11. Ma tale ragionamento e’ errato in quanto istituisce una sorta di potere di prescrizione, necessario e pregiudiziale rispetto ad ogni accertamento del giudice, da parte dell’autorita’ garante rispetto ai comportamenti svolti in facto dai soggetti da essa vigilati che non trova riscontro in nessuna previsione di legge ne’ nei principi regolatori della materia.
11.1. Questa Suprema Corte regolatrice (Cass.

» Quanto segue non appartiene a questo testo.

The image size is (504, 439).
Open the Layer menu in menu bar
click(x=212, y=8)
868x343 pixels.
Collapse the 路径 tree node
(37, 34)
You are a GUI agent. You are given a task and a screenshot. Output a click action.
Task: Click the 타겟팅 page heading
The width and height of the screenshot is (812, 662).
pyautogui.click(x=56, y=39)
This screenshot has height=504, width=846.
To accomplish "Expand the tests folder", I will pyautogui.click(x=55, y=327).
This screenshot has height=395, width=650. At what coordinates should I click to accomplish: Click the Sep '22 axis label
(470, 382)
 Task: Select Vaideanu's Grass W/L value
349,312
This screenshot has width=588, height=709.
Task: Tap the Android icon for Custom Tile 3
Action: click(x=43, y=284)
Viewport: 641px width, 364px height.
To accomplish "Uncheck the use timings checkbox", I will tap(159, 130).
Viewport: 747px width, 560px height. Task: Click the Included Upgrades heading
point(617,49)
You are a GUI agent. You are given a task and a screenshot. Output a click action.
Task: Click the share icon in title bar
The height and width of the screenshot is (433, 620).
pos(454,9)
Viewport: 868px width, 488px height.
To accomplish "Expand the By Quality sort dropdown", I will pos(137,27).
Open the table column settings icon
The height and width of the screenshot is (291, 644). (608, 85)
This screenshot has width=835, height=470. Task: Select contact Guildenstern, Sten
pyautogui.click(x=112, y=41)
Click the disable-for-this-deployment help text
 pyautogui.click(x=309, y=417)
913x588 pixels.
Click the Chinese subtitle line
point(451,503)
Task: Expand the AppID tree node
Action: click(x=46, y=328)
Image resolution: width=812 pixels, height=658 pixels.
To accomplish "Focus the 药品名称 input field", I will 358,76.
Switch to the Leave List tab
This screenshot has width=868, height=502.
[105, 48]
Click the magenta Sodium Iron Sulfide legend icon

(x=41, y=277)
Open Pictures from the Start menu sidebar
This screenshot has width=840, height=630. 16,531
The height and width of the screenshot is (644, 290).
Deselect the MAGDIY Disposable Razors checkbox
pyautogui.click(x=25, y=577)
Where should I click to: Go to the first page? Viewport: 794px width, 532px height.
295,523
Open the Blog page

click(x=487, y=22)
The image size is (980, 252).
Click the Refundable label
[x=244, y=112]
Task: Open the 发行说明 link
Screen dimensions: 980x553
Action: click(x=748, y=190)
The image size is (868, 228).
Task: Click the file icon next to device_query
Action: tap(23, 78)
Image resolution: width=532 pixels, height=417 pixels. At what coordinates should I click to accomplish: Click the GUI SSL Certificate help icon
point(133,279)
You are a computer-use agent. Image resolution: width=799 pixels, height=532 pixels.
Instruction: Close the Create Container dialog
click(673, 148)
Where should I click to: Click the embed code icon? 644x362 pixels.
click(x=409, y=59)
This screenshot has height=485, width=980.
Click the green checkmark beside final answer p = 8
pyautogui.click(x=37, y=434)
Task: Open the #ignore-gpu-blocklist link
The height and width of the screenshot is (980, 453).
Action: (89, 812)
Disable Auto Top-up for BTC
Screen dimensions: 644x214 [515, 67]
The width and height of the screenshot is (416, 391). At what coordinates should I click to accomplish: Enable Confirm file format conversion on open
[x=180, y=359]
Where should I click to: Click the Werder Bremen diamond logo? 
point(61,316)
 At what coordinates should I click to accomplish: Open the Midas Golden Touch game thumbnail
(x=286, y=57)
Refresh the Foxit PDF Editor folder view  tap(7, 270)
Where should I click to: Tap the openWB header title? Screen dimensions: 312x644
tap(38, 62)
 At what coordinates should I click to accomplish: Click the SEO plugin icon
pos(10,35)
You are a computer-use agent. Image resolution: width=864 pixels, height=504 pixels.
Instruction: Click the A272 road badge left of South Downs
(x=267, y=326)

Sez. 1, Sentenza n. 827 del 1999) ha precisato che la L. n. 287 del 1990, articolo 2, (la cosiddetta legge “antitrust”), “allorche’ dispone che siano nulle ad ogni effetto le “intese” fra imprese che abbiano ad oggetto o per effetto di impedire, restringere o falsare in modo consistente il gioco della concorrenza all’interno del mercato nazionale o in una sua parte rilevante, non ha inteso riferirsi solo alle “intese” in quanto contratti in senso tecnico ovvero negozi giuridici consistenti in manifestazioni di volonta” tendenti a realizzare una funzione specifica attraverso un particolare “voluto”. Il legislatore – infatti – con la suddetta disposizione normativa ha inteso – in realta’ ed in senso piu’ ampio proibire il fatto della distorsione della concorrenza, in quanto si renda conseguenza di un perseguito obiettivo di coordinare, verso un comune interesse, le attivita’ economiche; il che puo’ essere il frutto anche di comportamenti “non contrattuali” o “non negoziali”. Si rendono – cosi’ – rilevanti qualsiasi condotta di mercato (anche realizzantesi in forme che escludono una caratterizzazione negoziale) purche’ con la consapevole partecipazione di almeno due imprese, nonche’ anche le fattispecie in cui il meccanismo di “intesa” rappresenti il risultato del ricorso a schemi giuridici meramente “unilaterali”. Da cio’ consegue che, allorche’ l’articolo in questione stabilisce la nullita’ delle “intese”, non abbia inteso dar rilevanza esclusivamente all’eventuale negozio giuridico originario postosi all’origine della successiva sequenza comportamentale, ma a tutta la piu’ complessiva situazione – anche successiva al negozio originario la quale – in quanto tale – realizzi un ostacolo al gioco della concorrenza”.